2. The circuit arrangement as defined in claim 1, wherein the output voltages of said high-pass filters are applied as input voltages of the means for offset and drift compensation on the one hand to a first input of a sum amplifier and a second sample hold block and on the other hand directly to a difference amplifier having its output in each channel applied to a filter inversed to said high-pass filters, the output of said filter being applied on he one hand to a second input of the sum amplifier and on the other hand to the after-connected sample hold block.

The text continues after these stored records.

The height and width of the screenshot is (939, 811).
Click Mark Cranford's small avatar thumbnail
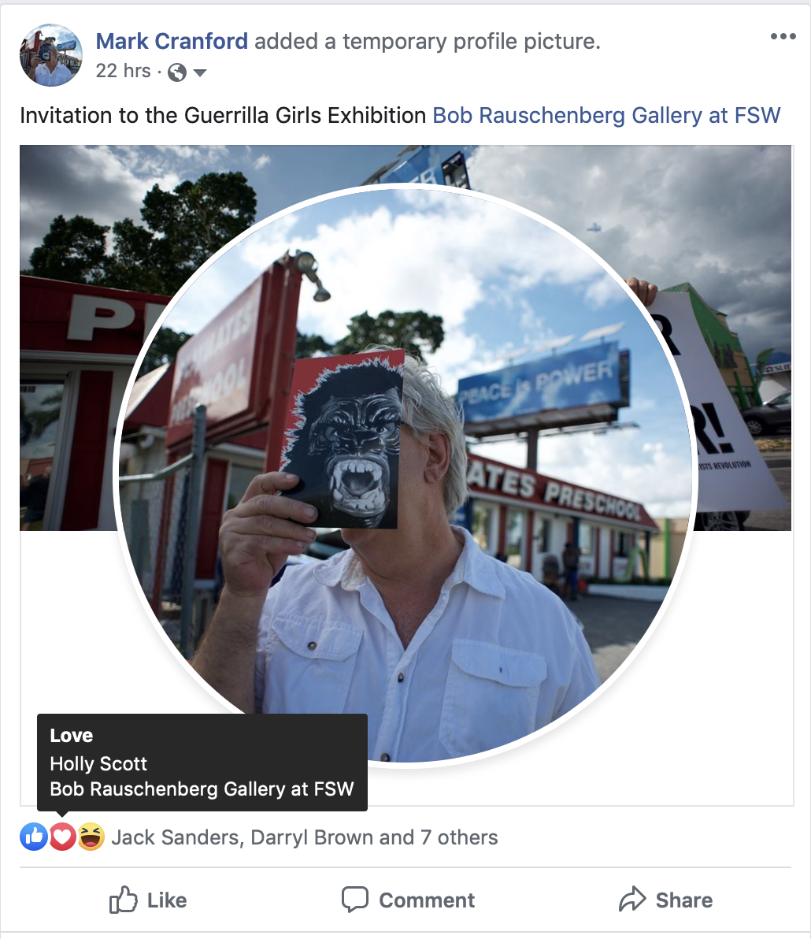[x=51, y=55]

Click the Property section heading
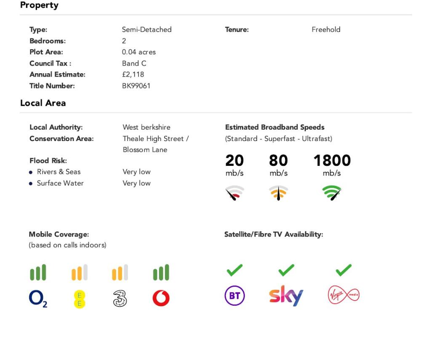tap(39, 5)
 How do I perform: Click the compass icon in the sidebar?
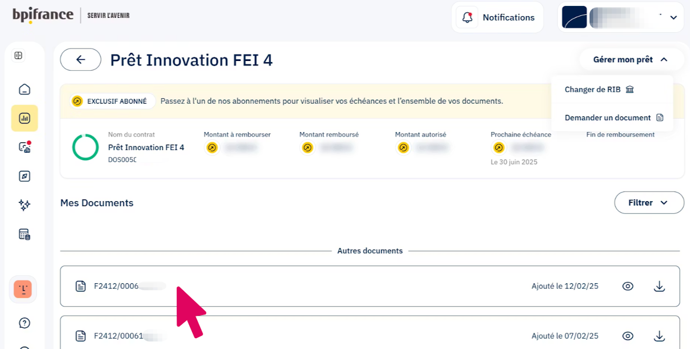24,176
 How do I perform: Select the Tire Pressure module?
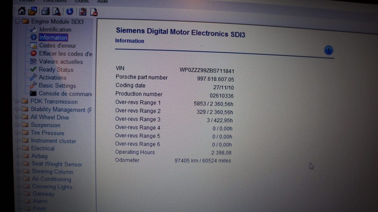tap(47, 133)
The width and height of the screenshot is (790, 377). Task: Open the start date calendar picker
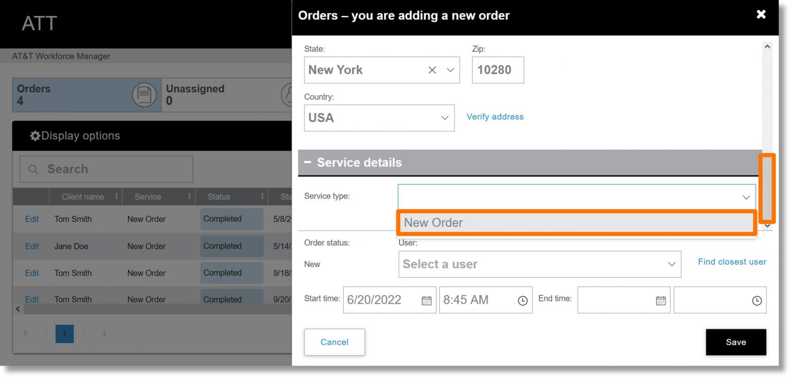[426, 300]
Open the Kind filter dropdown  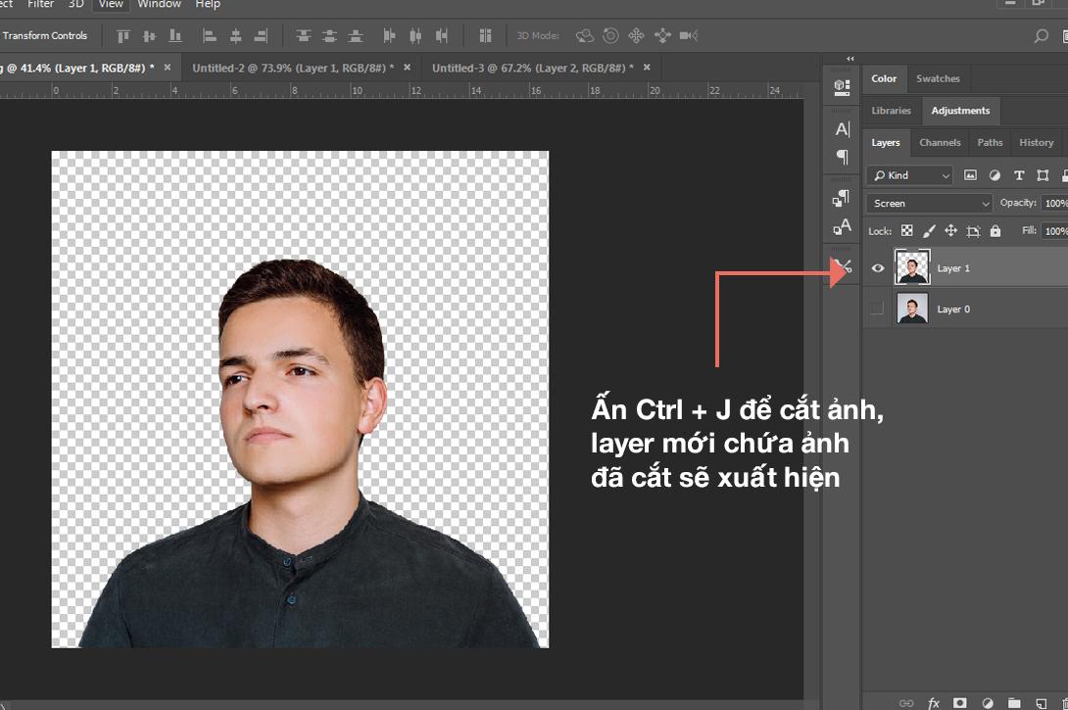point(908,175)
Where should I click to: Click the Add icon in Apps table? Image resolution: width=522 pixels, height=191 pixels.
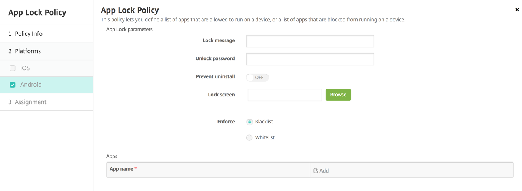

3. The circuit arrangement as defined in claim 1 which further comprises means for controlling the pulse intensity of the CW laser diode, said means including two level detectors, an OR-member, a 4-bit counter and a digital-analog converter, wherein the output voltages of the sample hold blocks and the filter output voltages of the means for offset and drift compensation are precessed further by the level detectors and the OR-member to the cycle-controlled counter and thereafter to the digital-analog converter to form a voltage for controlling the CW light-emitting diodes.
4. The circuit arrangement as defined in claim 1, wherein said light transmitter laser diode is optically coupled with a photodiode and has a highly refracting microlens with a short focal length as well as apertures afterconnected to the laser diode for focusing the divergent radiation transmitted by the laser diode and wherein the flow of current through the laser diode and proportionally thereto the current of the photodiode optically coupled with the laser diode is controlled by means of a circuit consisting of a difference amplifier and a field effect tansistor afterconnected to the amplifier so as to increase the range of output of the laser diode.
5. The circuit arrangement as defined in claim 4, wherein the output voltages of said high-pass filters are applied as input voltages of the means for offset and drift compensation on the one hand to a first input of a sum amplifier and a second sample hold block and on the other hand directly to a difference amplifier having its output in each channel applied to a filter inversed to said high-pass filters, the output of said filter being applied on the one hand to a second input of the sum amplifier and on the other hand to the after-connected sample hold block.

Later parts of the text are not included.